本項では土 の食用について解説する。岩塩 など一部を除き、土壌は現代において一般的な食品とはみなされていない。一方で、人類が土壌を摂食する文化は世界各地に分布しており、消化作用 の促進、滋養強壮 、解毒 などの目的で摂取されている[ 1] 。
土壌中の栄養素
土壌にはマグネシウム 、ナトリウム 、カルシウム 、鉄分 などのミネラル が含まれている。
ヒト
土食文化
一般的な食文化 として、土を食材として用いる地域は世界各地に分布している[ 1] 。例えばアメリカ合衆国 南部では黒人奴隷 が持ち込んだ土食文化が普及し、調理済み土を一般商店で買い求めることができる。また、ネイティブ・アメリカン はイワーキー(癒しの土、Ee-Wah-Kee )と呼び心労回復のために土を食べる[ 1] 。その他、ベトナム でもてなし料理として知られている土の網焼や、ハイチ のテーレという名のビスケット にも土が原料として用いられている[ 1] 。フランス料理 にも[要出典 ] 煮込んだ土にルッコラ の根を添えた「土のスープ」という料理がある[ 1] 。
樺太 のアイヌ民族 も、調理に土を使っていたことが知られている。 珪藻土 (アイヌ語 : チエトィ 。「我らの食べる土」の意) を水に溶いて煮立てたものにハナウド の葉柄、ウラジロタデ の若い茎、クロユリ の鱗茎 などを搗き潰して加え、油を加えたりして食する[ 2] 。
18世紀後期のドイツの博物学者フンボルト は、1800年6月にオリノコ川 沿いの村で、オトマコ族(Otomacs)の住民が土を食べることを観察している[ 3] 。
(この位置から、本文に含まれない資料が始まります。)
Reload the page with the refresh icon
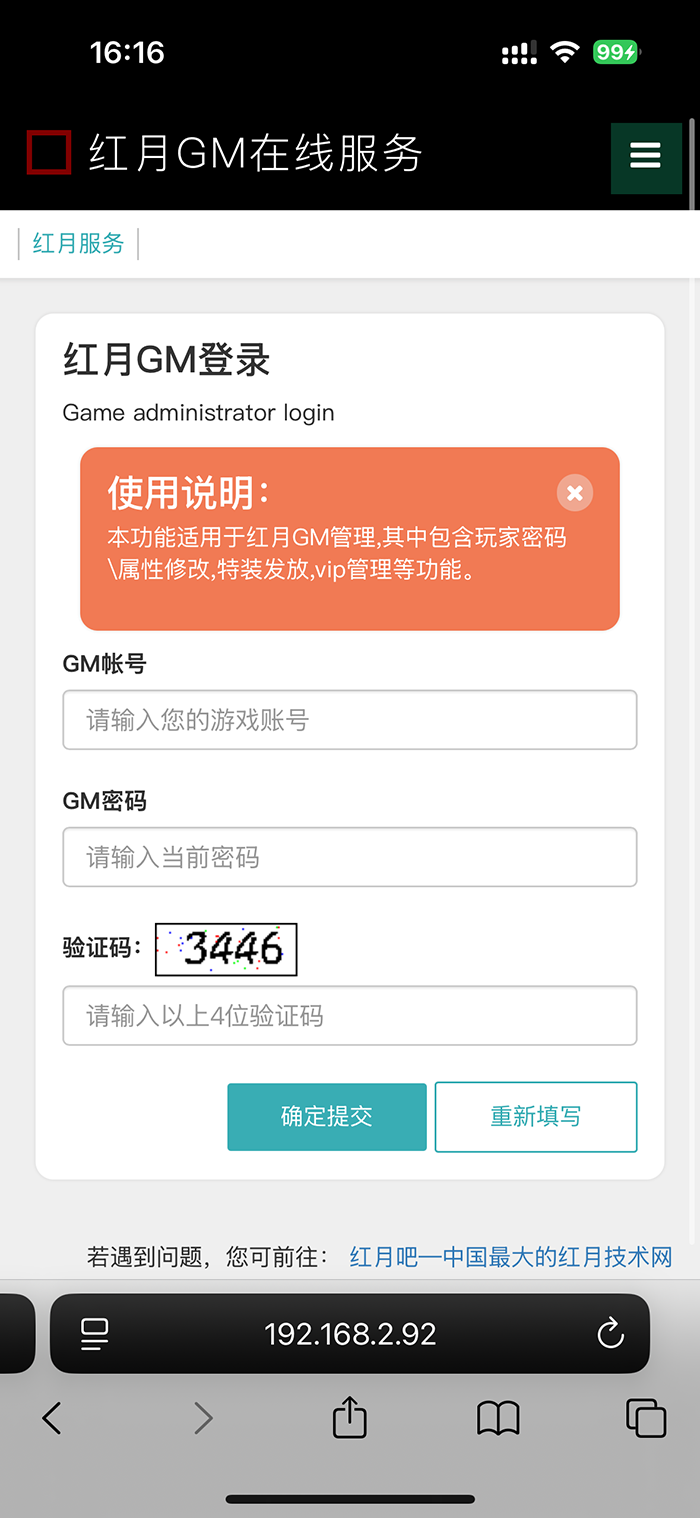 (610, 1333)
土は灰黄色のきめの細かいもので、直径10センチメートルあまりの団子 にして保存される。直接呑み込むほか、煮炊きの際に溶かして使うこともある。持ち帰った団子を分析したところ、シリカ とアルミナ のほか若干の石灰 から成り、脂肪 や炭水化物 は含まれていなかった。彼は、洪水の期間は魚 が獲れないので土を食べて飢えをしのぐのであろうと結論づけた[ 4] 。
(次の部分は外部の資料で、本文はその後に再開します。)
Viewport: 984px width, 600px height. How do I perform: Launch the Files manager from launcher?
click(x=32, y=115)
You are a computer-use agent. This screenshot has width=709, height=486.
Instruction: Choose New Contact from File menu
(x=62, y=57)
上記以外にも、飢饉 や食糧難の時代に珪藻土 やベントナイト が食品の増量材として使われたことがある。加藤清正 が建てた当初の熊本城 は、籠城戦 の食糧を想定して土壁 にカンピョウ や芋がら をつなぎに塗りこめた珪藻土が用いられている。
薬としての利用
ベントナイトは下剤や食用のもの(例:乾パン )の腹持ちを良くするために含まれることがある[ 5] 。カオリナイト は賦形剤 や止瀉薬 として薬に使われる[ 6] 。アタパルジャイト (attapulgite)も止瀉薬の有効成分として利用されている[ 7] 。
中国の薬用植物・鉱物などをまとめた本草綱目 の7章には鉱物の作用について書かれた「土部」がある。黄土の竈から得られる嘔吐・下血・止血に用いる漢方薬 「伏龍肝 (中国語版 ) 」などが記載されている。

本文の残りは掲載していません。